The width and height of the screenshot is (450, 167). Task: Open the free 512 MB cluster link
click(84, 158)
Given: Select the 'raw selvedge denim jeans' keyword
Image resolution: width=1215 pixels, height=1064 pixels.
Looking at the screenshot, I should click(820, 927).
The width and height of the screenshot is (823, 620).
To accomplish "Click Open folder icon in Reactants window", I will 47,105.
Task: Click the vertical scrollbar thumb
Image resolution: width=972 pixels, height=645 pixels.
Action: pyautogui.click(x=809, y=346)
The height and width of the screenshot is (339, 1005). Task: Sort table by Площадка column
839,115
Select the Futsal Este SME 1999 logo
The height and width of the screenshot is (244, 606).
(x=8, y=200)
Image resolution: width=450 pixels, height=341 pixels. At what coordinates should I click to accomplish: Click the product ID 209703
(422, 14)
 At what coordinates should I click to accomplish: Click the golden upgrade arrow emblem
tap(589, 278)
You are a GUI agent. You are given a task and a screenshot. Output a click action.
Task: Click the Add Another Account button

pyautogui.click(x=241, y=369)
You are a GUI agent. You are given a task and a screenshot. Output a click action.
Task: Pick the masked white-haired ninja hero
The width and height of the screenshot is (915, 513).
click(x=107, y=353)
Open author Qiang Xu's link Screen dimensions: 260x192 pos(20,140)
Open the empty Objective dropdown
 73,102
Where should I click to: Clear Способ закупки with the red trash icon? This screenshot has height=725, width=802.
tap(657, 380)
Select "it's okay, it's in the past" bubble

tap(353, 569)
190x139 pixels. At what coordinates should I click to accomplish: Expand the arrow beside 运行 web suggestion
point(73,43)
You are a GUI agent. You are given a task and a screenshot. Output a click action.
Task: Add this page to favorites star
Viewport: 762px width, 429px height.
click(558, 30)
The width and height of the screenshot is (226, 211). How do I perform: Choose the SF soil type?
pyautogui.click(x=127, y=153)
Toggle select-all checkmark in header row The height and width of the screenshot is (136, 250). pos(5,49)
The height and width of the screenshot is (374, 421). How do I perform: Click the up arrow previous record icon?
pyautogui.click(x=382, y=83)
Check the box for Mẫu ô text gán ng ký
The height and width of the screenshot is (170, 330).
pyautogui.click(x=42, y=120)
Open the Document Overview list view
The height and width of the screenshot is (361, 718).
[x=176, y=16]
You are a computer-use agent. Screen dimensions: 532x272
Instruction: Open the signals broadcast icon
※
* Your task *
The response should be the lines from the one containing "The height and width of the screenshot is (374, 421)." through the last line of the data, set down exactly and with no other line.

* Solution to the problem *
The height and width of the screenshot is (374, 421). How do I perform: Click the up arrow previous record icon?
pyautogui.click(x=382, y=83)
Check the box for Mẫu ô text gán ng ký
The height and width of the screenshot is (170, 330).
pyautogui.click(x=42, y=120)
Open the Document Overview list view
The height and width of the screenshot is (361, 718).
[x=176, y=16]
You are a computer-use agent. Screen dimensions: 532x272
Instruction: Open the signals broadcast icon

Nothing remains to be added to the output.